Instrucciones
A) Cuente las líneas de los registros en las que aparece la cadena "Open", distinguiendo entre mayúsculas y minúsculas. Indique únicamente el número.
B) Prosiga el fragmento sobre la alegría y el servicio a los demás a partir de su última oración.

Fragmento de lectura
_ _ _ _ _ _ _

La alegría es oración, la señal de nuestra generosidad, de nuestro desprendimiento y de nuestra unión interior con Dios. 



SERVICIO A LOS DEMÁS
María debe ser la fuente de nuestra alegría; ella, que fue la maestra en el servicio gozoso a los demás. La alegría era su fuerza, ya que sólo la alegría de saber que tenía a Jesús en su
seno  podía  hacerla  ir  a  las  montañas  para  hacer  el  trabajo  de  una  sierva  en  casa  de  su prima Isabel.
De la misma manera nosotros, con Jesús en nuestro corazón, debemos servir a los demás con alegría. 
Si no se vive para los demás, la vida carece de sentido. 
¿Qué descuido podremos tener en el amor? tal vez en nuestra propia familia haya alguien
que  se  sienta  solo,  alguien  que  esté  viviendo  una  pesadilla,  alguien  que  se  muerde  de angustia, y estos son indudablemente momentos bien difíciles para cualquiera.
Cuando nos ocupamos del enfermo y del necesitado, estamos tocando el cuerpo sufriente
de  Cristo  y  este  contacto  se  torna  heroico;  nos  olvidamos  de  la  repugnancia  y  de  las tendencias naturales que hay en todos nosotros.
El que no sirve para servir, no sirve para vivir.
El amor no puede permanecer en sí mismo. No tiene sentido. El amor tiene que ponerse en acción. Esa actividad nos llevará al servicio.
Muchas  veces  basta  una  palabra,  una  mirada,  un  gesto  para  llenar  el  corazón  del  que amamos.

_ _ _ _ _ _ _

Registros de elementos de interfaz
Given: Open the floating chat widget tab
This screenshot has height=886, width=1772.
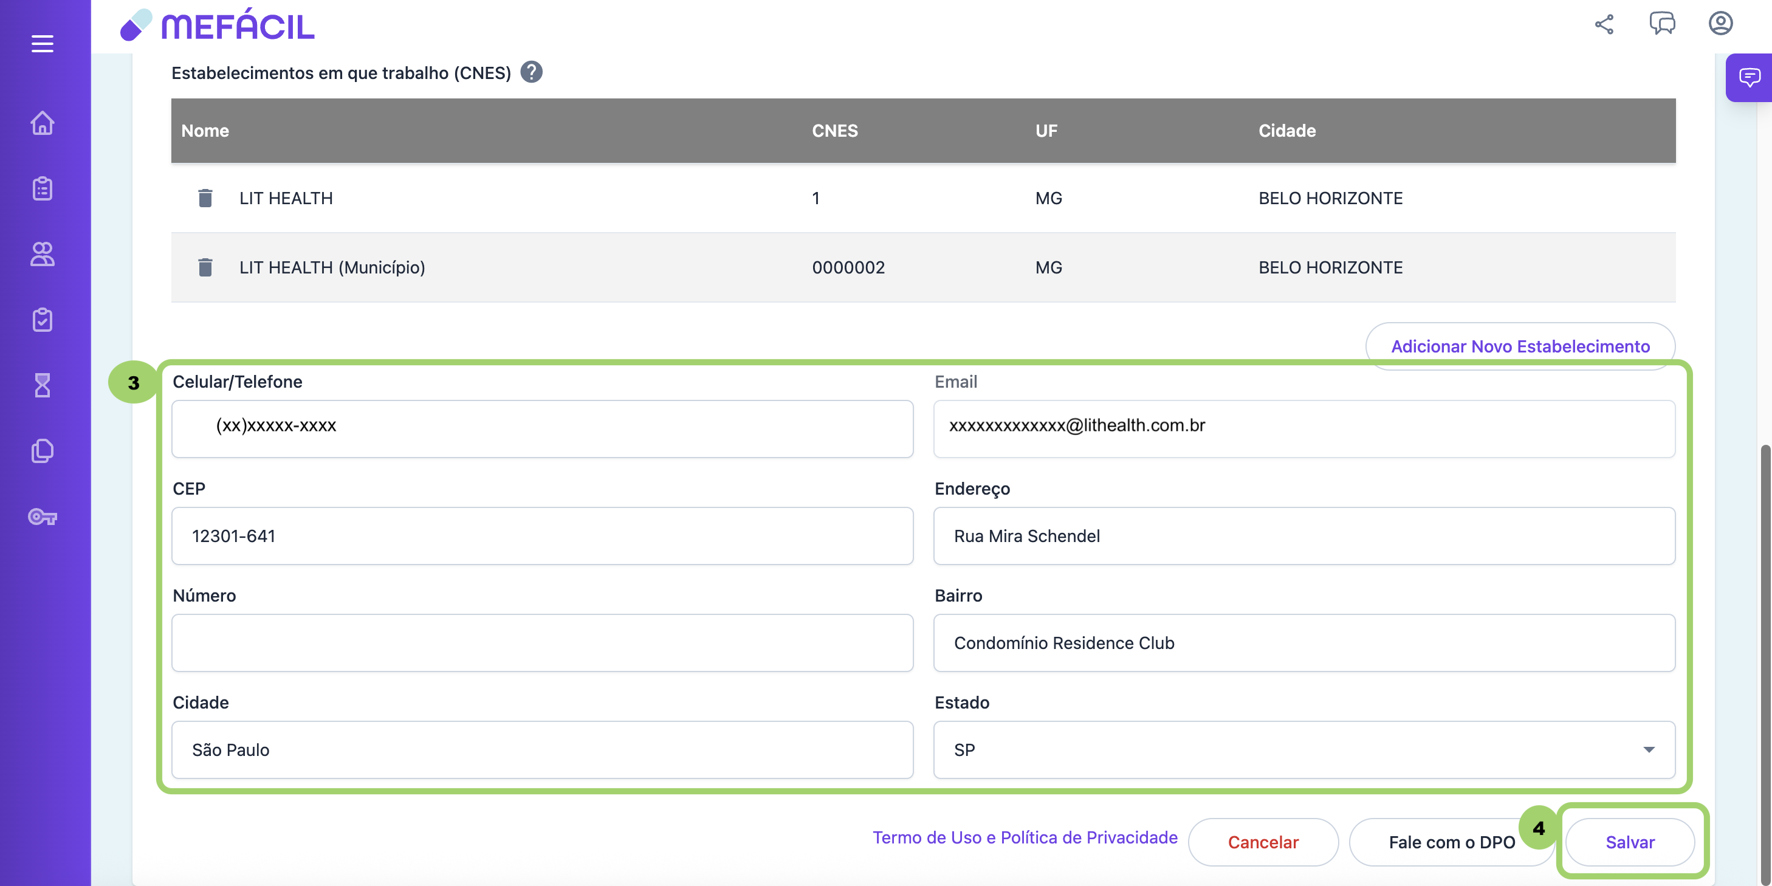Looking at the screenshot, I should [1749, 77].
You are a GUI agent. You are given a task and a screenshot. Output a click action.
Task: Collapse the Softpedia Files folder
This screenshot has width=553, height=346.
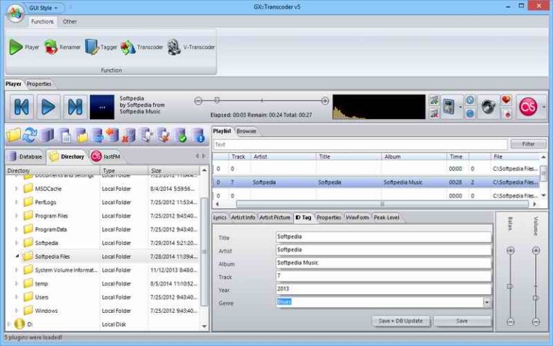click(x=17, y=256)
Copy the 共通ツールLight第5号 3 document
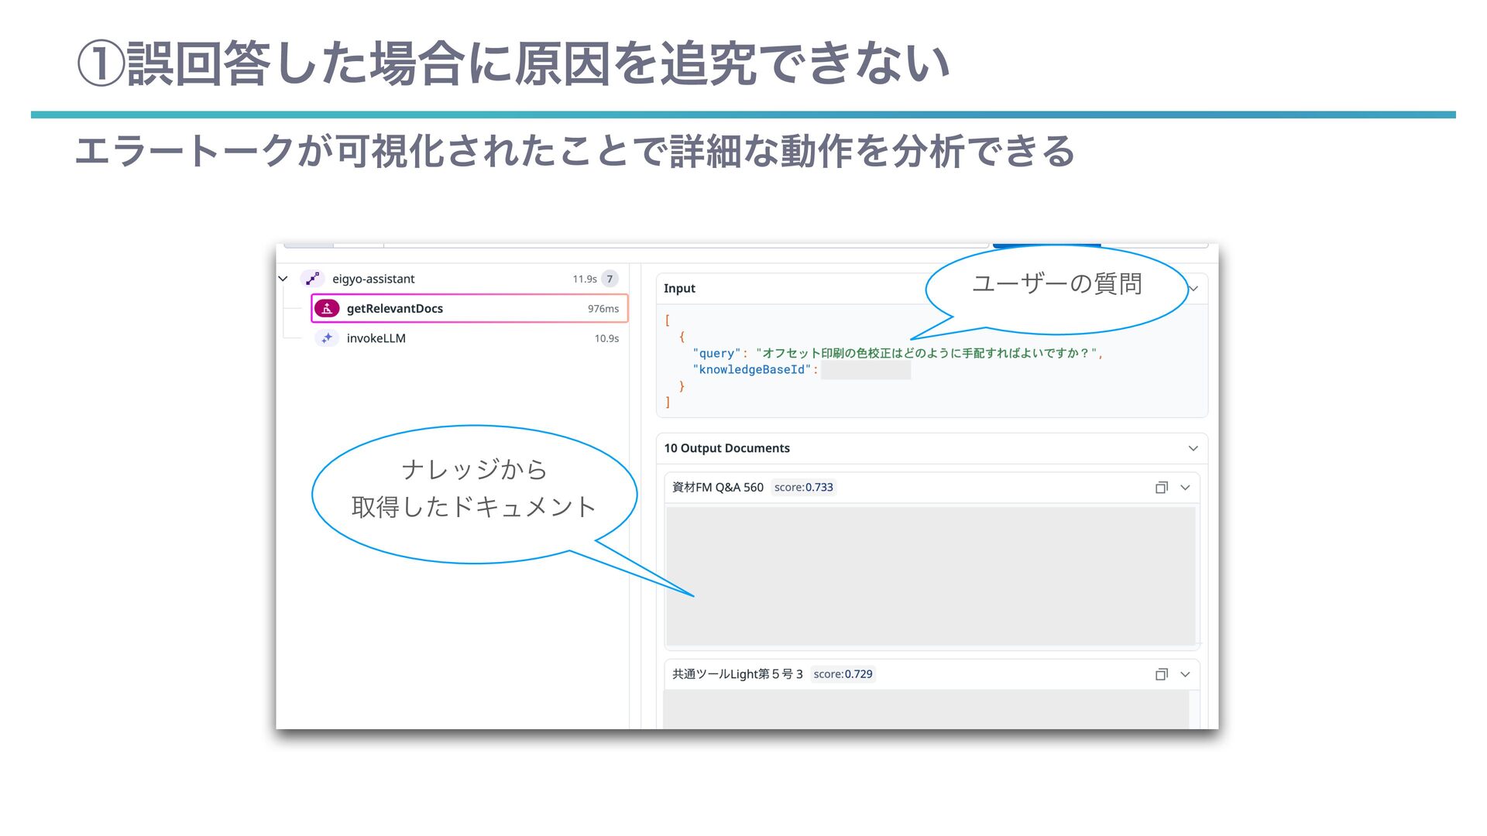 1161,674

_ _ _ _ _ _ _

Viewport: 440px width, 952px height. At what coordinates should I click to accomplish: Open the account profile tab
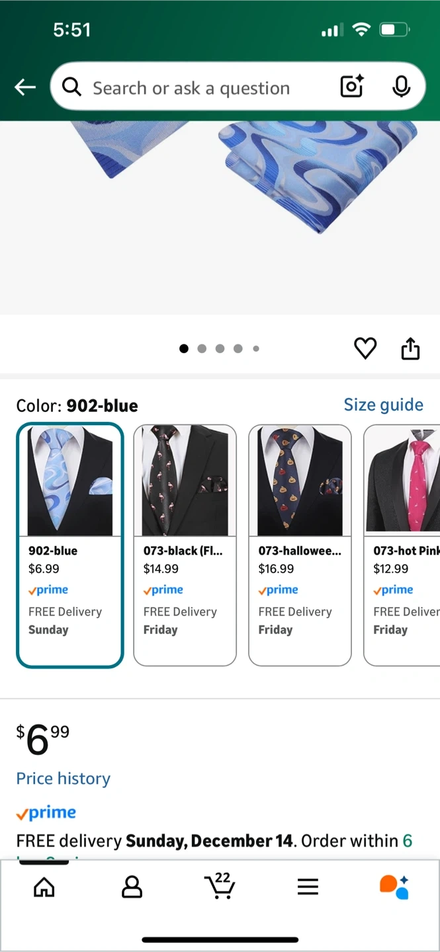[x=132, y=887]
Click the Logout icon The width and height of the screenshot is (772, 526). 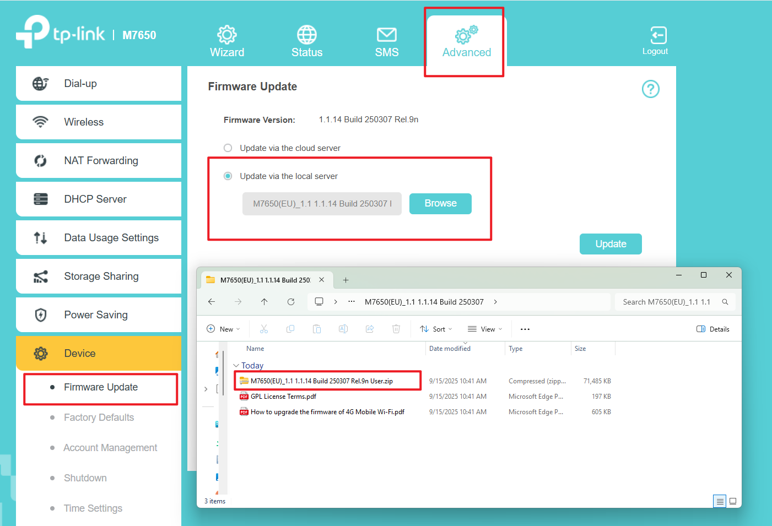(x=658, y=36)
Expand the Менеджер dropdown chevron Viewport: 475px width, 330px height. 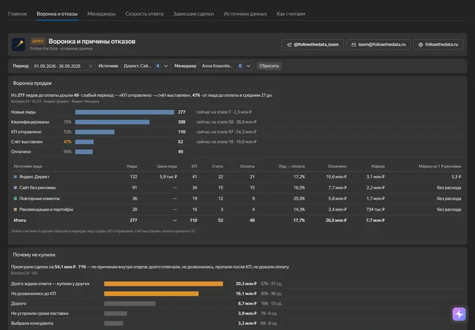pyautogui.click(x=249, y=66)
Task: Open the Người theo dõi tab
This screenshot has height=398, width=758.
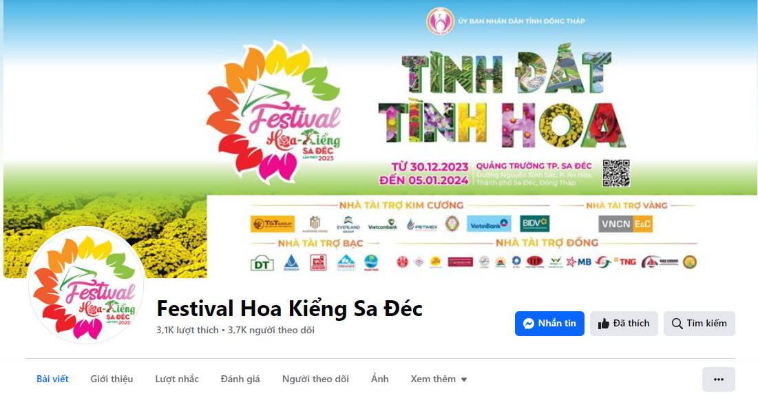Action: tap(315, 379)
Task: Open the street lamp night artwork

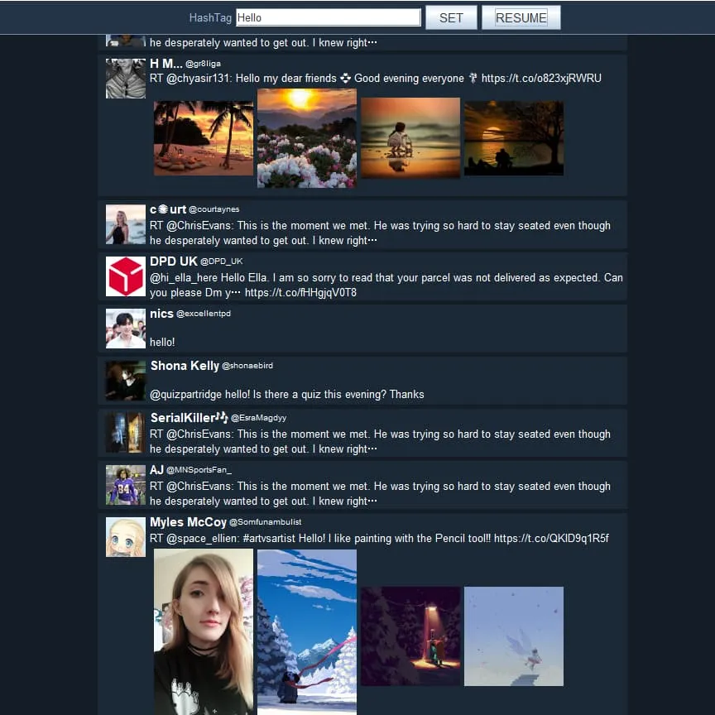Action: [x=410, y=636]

_ _ _ _ _ _ _

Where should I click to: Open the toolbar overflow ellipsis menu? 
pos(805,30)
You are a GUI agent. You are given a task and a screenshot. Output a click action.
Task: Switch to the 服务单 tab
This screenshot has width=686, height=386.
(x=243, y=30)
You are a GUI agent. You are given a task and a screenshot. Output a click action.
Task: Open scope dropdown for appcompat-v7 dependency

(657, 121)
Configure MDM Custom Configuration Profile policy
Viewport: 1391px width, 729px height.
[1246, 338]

_ _ _ _ _ _ _

Respuestas
A) 6

B)
AMAR LO QUE UNO HACE
No  es  lo  importante  lo  que  uno  hace,  sino  cómo  lo  hace,  cuánto  amor,  sinceridad  y  fe ponemos en lo que realizamos. Cada trabajo es importante, y lo que yo hago, no lo puedes hacer tú, de la misma manera que yo no puedo hacer lo que tú haces. Pero cada uno de nosotros hace lo que Dios le encomendó.
Sólo  siendo  sinceros  y  trabajando  con  Dios,  poniendo  en  ello  toda  nuestra  alma, podremos llevar la salvación a los demás. Pero para ello es necesario que no perdamos nuestro tiempo mirando y deseando hacer lo que hacen los demás. 
No  es  tanto  lo  que  hacemos  cuanto  el  amor  que  ponemos  en  lo  que  hacemos  lo  que agrada a Dios. 
Mientras el trabajo sea más repugnante, mayor ha de ser nuestra fe y más alegre nuestra devoción.
No puedo parar de trabajar. Tendré toda la eternidad para descansar.
A veces sentimos que lo que hacemos es tan solo una gota en el mar, pero el mar sería menos si le faltara una gota.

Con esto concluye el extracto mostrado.